De roman Dubbelspel speelt op een derde zondag in november in het begin van de jaren zeventig. Er wordt kritisch op het oproer van 30 mei 1969 gereageerd. Na 30 mei 1969 is het eiland nog triester geworden omdat uiteindelijk politiek toch alles bij het oude gebleven is (136). De enige waarde van het oproer was dat de vreemdelingen nu gezien hebben dat de bevolking niet alles klakkeloos accepteert (171). Overigens was 30 mei maar een wilde drink- en brandpartij, wordt gezegd. (177) Dit standpunt is begrijpelijk omdat Dubbelspel juist wil opbouwen in plaats van afbreken. Eén van de belangrijke motieven in de roman is het bouw-motief, gesymboliseerd in de huizen van de vier hoofdpersonen.

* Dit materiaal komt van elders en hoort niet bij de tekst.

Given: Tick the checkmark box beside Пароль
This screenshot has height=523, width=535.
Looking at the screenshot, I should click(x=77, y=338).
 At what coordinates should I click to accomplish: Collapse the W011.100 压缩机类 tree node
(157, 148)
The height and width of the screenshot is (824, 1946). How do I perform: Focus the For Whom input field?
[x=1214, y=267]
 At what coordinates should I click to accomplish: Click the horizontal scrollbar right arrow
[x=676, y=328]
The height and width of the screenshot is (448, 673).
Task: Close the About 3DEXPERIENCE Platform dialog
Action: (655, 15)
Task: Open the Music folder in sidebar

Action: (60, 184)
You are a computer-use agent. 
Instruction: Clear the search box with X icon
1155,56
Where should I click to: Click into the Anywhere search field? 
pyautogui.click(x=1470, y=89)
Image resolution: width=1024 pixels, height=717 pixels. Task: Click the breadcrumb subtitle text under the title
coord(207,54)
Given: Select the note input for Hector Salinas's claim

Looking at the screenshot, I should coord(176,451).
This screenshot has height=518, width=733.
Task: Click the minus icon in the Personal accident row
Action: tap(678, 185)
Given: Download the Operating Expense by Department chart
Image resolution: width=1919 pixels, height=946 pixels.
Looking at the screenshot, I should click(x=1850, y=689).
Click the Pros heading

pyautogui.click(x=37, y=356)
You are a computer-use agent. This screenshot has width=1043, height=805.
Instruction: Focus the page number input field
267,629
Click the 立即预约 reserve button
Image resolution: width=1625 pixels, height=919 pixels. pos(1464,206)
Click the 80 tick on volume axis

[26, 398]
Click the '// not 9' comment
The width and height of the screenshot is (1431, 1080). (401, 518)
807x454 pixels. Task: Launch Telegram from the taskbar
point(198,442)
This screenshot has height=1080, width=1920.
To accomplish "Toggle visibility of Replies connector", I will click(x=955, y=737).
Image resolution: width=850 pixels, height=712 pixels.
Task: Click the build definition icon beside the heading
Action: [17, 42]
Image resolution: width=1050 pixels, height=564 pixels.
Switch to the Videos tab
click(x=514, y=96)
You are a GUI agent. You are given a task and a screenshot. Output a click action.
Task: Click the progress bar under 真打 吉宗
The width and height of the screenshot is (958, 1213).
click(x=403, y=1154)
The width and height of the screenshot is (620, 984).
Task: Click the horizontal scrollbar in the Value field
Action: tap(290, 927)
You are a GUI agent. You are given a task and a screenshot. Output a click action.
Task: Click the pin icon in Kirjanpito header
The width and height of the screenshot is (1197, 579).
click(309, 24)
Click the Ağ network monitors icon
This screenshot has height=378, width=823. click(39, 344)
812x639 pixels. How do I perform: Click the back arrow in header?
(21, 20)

Het negatieve van het streven naar eigenheid uit zich in afkeer van de vreemdelingen die de volle macht willen behouden (p. 244) en die tengevolge daarvan dan ook van alles wat fout gaat de schuld krijgen (p. 158). Nederlanders worden door Janchi, de hoofdpersoon die de positief leidende rol in het verhaal krijgt toebedeeld ‘apen, barbaren, onderontwikkelenden en onbeschaafden’ genoemd - een gedachte die Frank Martinus Arion in zijn tijdschrift Ruku (1969-1971) eveneens verwoordde. Nora zet zich af tegen de mensen van de Bovenwindse eilanden (346) en heeft een hekel aan alles wat blank is omdat zij alle ellende van eenvoudige mensen als zij aan deze blanken wijt. (259). Maar daarnaast krijgt met name de onproductieve Curaçaoenaar er ook flink van langs. De kritiek op Europa en de Westerse cultuur gaat gepaard met de positieve beoordeling van Afrika. (62 en 365)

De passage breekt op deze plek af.